The Dow Jones industrial average dropped as much as 446.96 points, or 1.8 percent, to 24,186.90 after the US Department of Labor said 3.8 million more workers sought unemployment benefits last week. That outpaced economists’ expectations for 3.5 million initial jobless claims.

The S&P 500 tumbled as much as 1.2 percent, while the tech-heavy Nasdaq fell 0.9 percent despite encouraging earnings reports from Twitter, Microsoft and Facebook.

The selloff closed out one of the market’s best months in decades. Optimism about states reopening their economies and hopes for a coronavirus treatment helped put the Dow and S&P on pace for their biggest monthly gains since 1987.

“I think we’d climbed very high into the stratosphere and the market can’t go up every single day, so this is a day to retrench a little,” said Chris Rupkey, chief financial economist at MUFG Union Bank. “Maybe those job losses woke people up.”

Investors had to digest other dismal reports from the government as well as major companies that have taken a beating from the pandemic.

The US Commerce Department said consumer spending fell by a record 7.5 percent last month. Oil giant Shell cut its dividend for the first time since World War II amid plunging demand for fuel, while American Airlines reported a $2.2 billion net loss for the first quarter.
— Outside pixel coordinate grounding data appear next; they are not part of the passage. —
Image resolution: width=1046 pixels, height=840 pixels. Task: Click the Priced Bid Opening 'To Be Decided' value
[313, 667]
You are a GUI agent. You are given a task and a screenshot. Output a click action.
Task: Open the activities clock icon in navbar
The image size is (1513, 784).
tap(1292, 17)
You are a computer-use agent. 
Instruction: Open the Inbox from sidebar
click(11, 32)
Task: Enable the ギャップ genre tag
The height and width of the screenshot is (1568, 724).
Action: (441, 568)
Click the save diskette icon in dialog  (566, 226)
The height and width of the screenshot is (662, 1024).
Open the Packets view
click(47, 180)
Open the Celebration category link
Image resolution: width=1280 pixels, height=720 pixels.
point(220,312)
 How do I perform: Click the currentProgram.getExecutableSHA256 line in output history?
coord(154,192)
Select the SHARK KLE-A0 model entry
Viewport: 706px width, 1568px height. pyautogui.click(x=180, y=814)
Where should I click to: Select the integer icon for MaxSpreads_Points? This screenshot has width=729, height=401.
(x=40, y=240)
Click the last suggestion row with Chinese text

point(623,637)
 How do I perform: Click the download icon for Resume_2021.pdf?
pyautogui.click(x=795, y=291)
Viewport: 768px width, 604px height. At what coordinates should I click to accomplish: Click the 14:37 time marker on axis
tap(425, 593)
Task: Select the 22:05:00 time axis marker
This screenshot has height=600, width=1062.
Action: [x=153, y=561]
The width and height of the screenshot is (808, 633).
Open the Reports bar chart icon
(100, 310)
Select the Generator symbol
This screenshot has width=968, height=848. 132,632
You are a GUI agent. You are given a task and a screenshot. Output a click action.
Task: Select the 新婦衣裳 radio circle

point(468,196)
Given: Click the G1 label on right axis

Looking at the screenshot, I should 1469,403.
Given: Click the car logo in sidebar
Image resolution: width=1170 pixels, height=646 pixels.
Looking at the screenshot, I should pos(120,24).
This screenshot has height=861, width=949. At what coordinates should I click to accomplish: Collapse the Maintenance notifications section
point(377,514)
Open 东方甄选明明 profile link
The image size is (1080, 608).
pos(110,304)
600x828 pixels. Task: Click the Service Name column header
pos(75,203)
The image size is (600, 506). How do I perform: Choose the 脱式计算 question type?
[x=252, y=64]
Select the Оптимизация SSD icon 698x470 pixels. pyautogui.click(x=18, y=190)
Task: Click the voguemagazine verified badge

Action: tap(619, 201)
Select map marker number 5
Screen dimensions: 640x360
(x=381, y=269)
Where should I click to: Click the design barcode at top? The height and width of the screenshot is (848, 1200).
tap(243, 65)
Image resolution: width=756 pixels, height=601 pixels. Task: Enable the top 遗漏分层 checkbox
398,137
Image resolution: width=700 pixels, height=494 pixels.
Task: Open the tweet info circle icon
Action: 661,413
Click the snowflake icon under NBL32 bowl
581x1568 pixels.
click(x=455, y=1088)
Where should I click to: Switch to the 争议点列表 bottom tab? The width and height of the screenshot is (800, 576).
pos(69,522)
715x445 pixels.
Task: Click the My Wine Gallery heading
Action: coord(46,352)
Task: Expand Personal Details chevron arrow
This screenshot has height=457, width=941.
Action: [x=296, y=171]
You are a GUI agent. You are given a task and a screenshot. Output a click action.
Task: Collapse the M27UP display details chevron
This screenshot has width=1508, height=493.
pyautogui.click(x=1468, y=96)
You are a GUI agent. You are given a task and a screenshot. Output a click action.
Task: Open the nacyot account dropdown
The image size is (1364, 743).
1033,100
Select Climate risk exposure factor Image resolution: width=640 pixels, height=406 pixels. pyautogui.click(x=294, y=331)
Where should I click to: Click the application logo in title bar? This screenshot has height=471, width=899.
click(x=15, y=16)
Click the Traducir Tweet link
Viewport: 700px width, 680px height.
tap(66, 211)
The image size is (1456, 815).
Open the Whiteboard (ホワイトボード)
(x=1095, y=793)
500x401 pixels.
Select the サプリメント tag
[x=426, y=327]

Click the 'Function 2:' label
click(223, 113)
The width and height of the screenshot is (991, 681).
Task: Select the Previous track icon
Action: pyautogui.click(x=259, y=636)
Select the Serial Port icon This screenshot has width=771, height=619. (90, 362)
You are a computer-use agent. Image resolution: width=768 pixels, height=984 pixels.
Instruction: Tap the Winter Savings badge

Wall Street was nevertheless poised to post solid gains for April following a brutal coronavirus-fueled downturn in March. The Dow was up roughly 12.4 percent for the month through Wednesday’s close, while the S&P had risen 13.7 percent and the Nasdaq had gained 11.7 percent.

“The market has had a powerful rally, and you expect there to be profit-taking,” said Quincy Krosby, chief market strategist for Prudential Financial. “What’s key, really, is what we are going to see globally, and that is can economies open without the [coronavirus] cases climbing higher?”